Clinton has largely avoided explaining why she did not immediately return her emails to the State Department. But she has spun that failure, claiming that she took an “unprecedented” step by providing the records in Dec. 2014. She has also claimed that her email practices were “allowed” by the State Department.

“Clinton responded to the State Department’s request by providing approximately 55,000 pages of her work and potentially work-related emails. She has also taken the unprecedented step of asking that those emails be made public. In doing so, she has sought to support the State Department’s efforts, fulfill her responsibility of record-keeping, and provide the chance for the public to assess the work she and officials at the State Department did during her tenure,” reads an “Email Facts” post on her campaign website.

Kennedy’s comments are perhaps the most clear-cut critique from a State Department official of Clinton’s email practices.

The State Department’s office of the inspector general recently criticized the former secretary of state in a report released last month.

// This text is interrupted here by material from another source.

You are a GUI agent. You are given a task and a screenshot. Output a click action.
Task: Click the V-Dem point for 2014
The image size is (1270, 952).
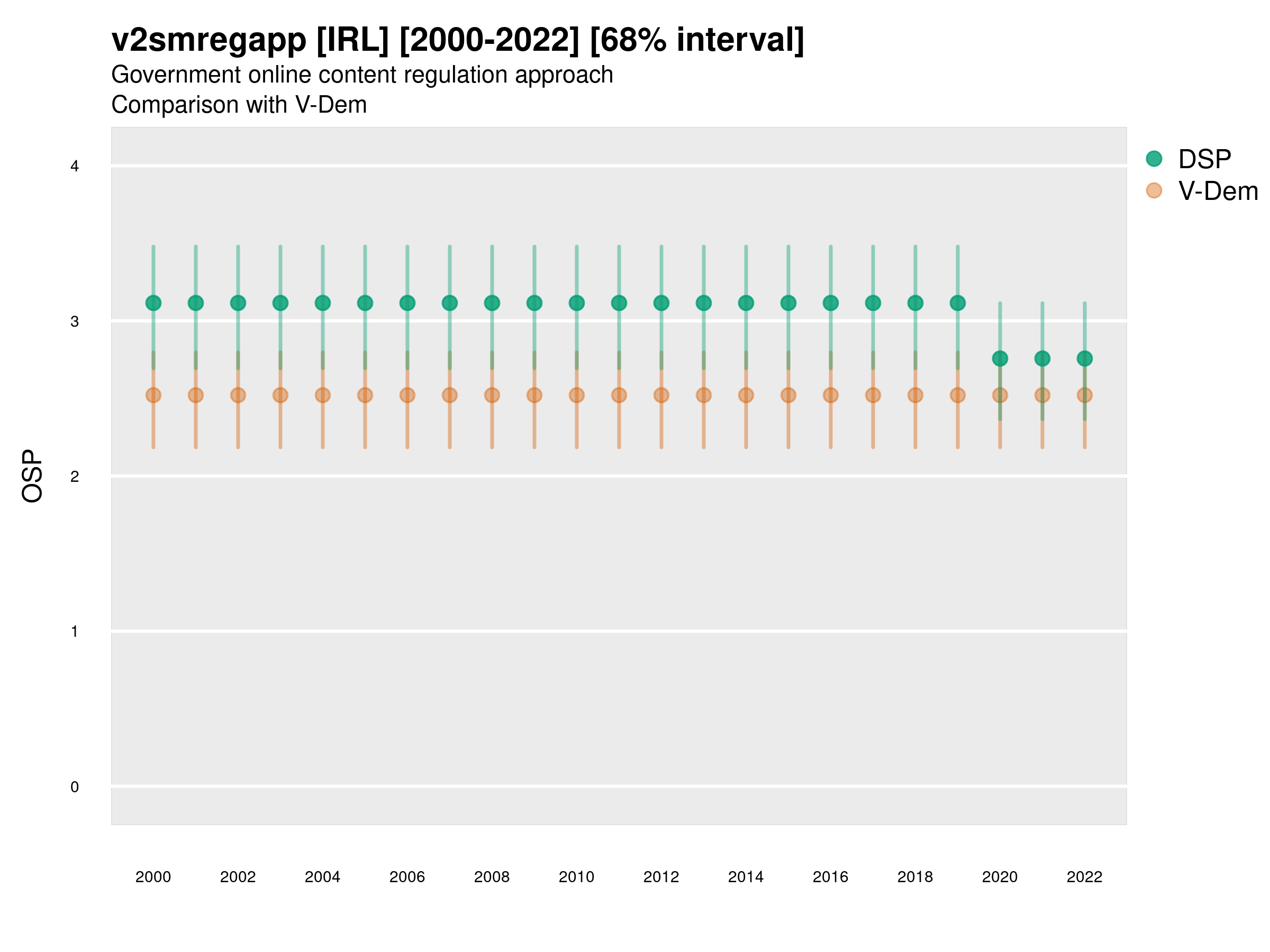[x=746, y=396]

Despite Clinton’s claim that her email arrangement was allowed, the IG found that Clinton failed to seek approval from the State Department’s legal office as well as from its bureau of diplomatic security. Officials within that department told the IG that they would not have approved Clinton’s system if she had sought permission to use it because it posed a high security risk.

Clinton also failed to report at least two hacking attempts on her email account. Department policy requires employees to share such information.